Estas presunciones aparecen también en los juicios morales sobre las personas de éxito, y todo esto se refleja en la cultura de autoayuda que hoy infecta también al catolicismo. Las personas que sufren podrían “cambiar de vida” si siguieran simplemente las instrucciones: los “diez pasos para esto” o los “doce pasos para eso”. El éxito se vende como tan fácil que los fracasados lo son sólo porque han elegido no tener éxito.
Me decía hace tiempo un amigo: “Como cristianos, podemos no esperar ‘nuestra vida mejor aquí y ahora’, pero esperamos que nuestra fe nos de algunas de las mejores cosas aquí y ahora. Aunque sólo en algunos sectores. Es una tentación humana universal, que acaba viéndose agravada por el clima consumista en que vivimos.
Piénsese en el complejo que existe en el mundo católico sobre la castidad. Buena parte del mismo me parece basado en una versión velada de esta ‘teología de la mejor vida aquí y ahora’. ‘¿Quieres lo mejor del sexo? ¡Entonces espera a después de casarte! ¡Yo he seguido las normas de Jesús para mi vida sexual y nunca he tenido que preocuparme por las enfermedades de trasmisión sexual! ¡Esperé hasta el matrimonio y Jesús aprobó nuestra excelente vida sexual!’¡ Y exclamaciones, muchas exclamaciones!”
El hecho es que Jesús eligió como sus amigos más íntimos al equivalente a los fontaneros del siglo I. Era con esos amigos con los que conversaba después de los intensos días de predicación y de dedicación al pueblo.

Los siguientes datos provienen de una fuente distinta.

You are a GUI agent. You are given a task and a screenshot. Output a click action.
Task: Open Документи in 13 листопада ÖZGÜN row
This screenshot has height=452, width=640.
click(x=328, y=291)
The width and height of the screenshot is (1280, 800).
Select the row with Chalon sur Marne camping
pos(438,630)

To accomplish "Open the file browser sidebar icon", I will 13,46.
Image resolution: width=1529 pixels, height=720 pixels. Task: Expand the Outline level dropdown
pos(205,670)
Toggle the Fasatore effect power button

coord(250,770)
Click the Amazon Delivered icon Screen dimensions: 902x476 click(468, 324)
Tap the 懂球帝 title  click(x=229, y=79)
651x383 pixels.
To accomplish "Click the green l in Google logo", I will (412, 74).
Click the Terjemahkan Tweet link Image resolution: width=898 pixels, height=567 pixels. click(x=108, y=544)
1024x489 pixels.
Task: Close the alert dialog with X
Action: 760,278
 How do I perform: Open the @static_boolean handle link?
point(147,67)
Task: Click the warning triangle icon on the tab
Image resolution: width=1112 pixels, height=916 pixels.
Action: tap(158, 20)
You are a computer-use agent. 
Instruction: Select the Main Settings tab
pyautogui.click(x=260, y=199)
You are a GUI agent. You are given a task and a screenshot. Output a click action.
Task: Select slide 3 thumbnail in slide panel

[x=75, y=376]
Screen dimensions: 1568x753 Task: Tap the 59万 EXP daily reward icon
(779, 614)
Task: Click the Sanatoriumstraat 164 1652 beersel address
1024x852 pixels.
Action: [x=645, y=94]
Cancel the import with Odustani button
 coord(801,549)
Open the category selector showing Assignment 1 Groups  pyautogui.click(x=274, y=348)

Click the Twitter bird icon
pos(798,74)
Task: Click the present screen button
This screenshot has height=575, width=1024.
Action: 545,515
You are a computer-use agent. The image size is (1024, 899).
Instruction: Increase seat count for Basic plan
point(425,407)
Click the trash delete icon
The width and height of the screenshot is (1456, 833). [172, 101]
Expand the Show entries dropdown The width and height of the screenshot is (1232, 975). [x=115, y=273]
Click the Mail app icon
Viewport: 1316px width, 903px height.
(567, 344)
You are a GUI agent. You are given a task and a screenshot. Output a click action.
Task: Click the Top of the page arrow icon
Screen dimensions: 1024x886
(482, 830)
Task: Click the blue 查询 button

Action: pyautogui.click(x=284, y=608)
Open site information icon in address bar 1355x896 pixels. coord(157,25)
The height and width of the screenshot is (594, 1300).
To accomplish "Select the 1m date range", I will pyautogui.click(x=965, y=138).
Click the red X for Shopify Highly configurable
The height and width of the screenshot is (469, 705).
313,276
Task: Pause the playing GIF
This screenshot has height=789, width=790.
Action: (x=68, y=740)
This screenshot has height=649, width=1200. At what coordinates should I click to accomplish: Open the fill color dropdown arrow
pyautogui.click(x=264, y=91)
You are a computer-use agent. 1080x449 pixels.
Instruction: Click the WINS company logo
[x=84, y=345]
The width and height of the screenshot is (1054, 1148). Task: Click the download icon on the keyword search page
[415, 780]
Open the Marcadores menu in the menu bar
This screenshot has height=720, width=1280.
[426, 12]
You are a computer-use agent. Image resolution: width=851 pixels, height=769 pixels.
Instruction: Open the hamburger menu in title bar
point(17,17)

Le acompañaban prostitutas, borrachos y pequeños criminales (los recaudadores de impuestos), los fracasados del mundo; y también los fariseos, a los que los evangelios muestran como fracasados a su manera. Pero los primeros sabían que habían fracasado a los ojos del mundo. Los fariseos, no.
Las personas sencillas sabían – y el mundo no permitía que lo olvidaran – que eran las más propensas a escuchar y aceptar la oferta del Salvador, que nos dijo: “Aceptad mi gracia. No saldréis solos del agujero donde os habéis metido. Lo arruinaréis todo una vez, y otra, y otra. Pero yo os quiero y quiero que seáis felices”.
El pelagianismo es negativo para nosotros, pecadores. Y el fracasado que sabe que lo es, es capaz de entregar más fácilmente su vida al Gran Fracasado que murió por todos en la cruz.